Data-science led agency Jaywing is bringing its expertise to the two-day hackathon, which gives engineers specialising in artificial intelligence (AI), machine learning and data analytics the chance to win £10,000 – and an opportunity to partner with the global engineering giant – by coming up with an AI aerospace automated inspection solution.
Rob Shaw, CEO of Jaywing, said the agency is delighted to be taking part and is fielding a team with AI expertise from across the business – from managing biddable media such as Google Ads to credit risk and regulation modelling.
Rob said: “With the hack right on our doorstep, it’s fantastic to see Sheffield bring its amazing heritage in manufacturing together with leading-edge technology to take that legacy into an exciting future. It’s great for science and it’s great for our business.
“We already have a number of AI products and services on the market or under development and we actively support many academic pursuits within the field of AI. They range from our patent-pending modelling tool Archetype, which is the first commercially available regulatorily transparent AI credit scoring tool, to AI research partnerships with Oxford University and Imperial College London.

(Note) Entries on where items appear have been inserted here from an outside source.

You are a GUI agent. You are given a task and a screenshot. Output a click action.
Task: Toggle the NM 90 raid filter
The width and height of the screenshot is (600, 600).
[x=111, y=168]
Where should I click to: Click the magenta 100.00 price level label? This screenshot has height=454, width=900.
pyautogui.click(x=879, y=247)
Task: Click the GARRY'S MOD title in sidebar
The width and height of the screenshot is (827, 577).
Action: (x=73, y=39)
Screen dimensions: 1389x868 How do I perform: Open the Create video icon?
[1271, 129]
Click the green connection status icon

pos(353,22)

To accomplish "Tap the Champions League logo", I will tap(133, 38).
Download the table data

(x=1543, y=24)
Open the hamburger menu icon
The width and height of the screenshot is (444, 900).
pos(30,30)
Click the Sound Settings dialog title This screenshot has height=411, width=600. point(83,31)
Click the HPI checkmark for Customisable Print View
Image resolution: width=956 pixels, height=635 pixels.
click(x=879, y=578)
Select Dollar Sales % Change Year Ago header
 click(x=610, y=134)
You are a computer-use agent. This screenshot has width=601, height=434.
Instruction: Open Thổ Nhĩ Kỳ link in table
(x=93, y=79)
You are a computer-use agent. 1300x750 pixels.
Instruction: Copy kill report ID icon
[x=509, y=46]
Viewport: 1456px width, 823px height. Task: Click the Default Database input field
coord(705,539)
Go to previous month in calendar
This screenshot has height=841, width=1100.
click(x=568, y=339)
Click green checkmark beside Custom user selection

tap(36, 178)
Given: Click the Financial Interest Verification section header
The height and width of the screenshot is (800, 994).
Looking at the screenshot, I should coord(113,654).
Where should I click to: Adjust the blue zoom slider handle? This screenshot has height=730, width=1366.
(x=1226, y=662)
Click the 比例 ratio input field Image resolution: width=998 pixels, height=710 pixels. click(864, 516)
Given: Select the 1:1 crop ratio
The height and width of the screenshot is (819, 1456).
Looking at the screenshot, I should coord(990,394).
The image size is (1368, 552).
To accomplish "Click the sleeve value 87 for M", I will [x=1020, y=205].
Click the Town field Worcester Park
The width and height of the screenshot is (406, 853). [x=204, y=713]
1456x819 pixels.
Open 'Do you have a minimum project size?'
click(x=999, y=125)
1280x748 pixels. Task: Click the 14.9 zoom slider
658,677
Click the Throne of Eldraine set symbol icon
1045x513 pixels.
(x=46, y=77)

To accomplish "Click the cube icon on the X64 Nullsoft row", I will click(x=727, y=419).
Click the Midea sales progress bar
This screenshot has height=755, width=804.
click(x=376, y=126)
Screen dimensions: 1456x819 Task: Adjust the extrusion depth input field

“To breed true innovation, it’s essential that experts work together and learn from each other on new and different challenges. It’s one of the reasons data scientists join Jaywing in the first place, as the scale and depth of our team provides opportunities to work on many projects with industry-leading experts.
“The opportunity to be involved in an aerospace challenge with Rolls Royce will help us develop our innovation skills further and expand our technical and industry knowledge, as well as delivering insight into aerospace quality and safety.”
The hackathon is being hosted at the Advanced Manufacturing Research Centre’s flagship Factory 2050, where teams will be tasked with designing and building an AI solution that automates inspection, trend detection and measurement adjustments in the inspection process of aero-engine manufacture.
It has attracted leading engineers from across the country and is a truly international competition with a team from InData Labs, a data science and AI consulting company, travelling from Belarus to take part.
Valeryia Shchutskaya is from InData Labs, which is based in Minsk. He said data scientists and data engineers are its greatest asset and is hoping their passion will deliver a winning solution.
“We invest in R&D activities and try to foster the atmosphere of continuous learning and self-improvement in the company. Moreover, our team are very interested in the topic of building AI aerospace manufacturing automation solutions and, of course, we would be thrilled to win this kind of competition,” said Valeryia.
“InData Labs data scientists are keen on taking part in Kaggle (a community of data scientists and machine learners) data science competitions and were able to achieve some good results there.
“Besides that, AI hackathons are pretty popular in Minsk and our neighbouring countries. We always support such events here and now we would like to take our passion to the next level.”
The prize money is being offered as seed funding to help the winning team develop their solution into a proof of concept in a new partnership with Rolls-Royce’s Manufacturing Technology and R² Data Labs teams.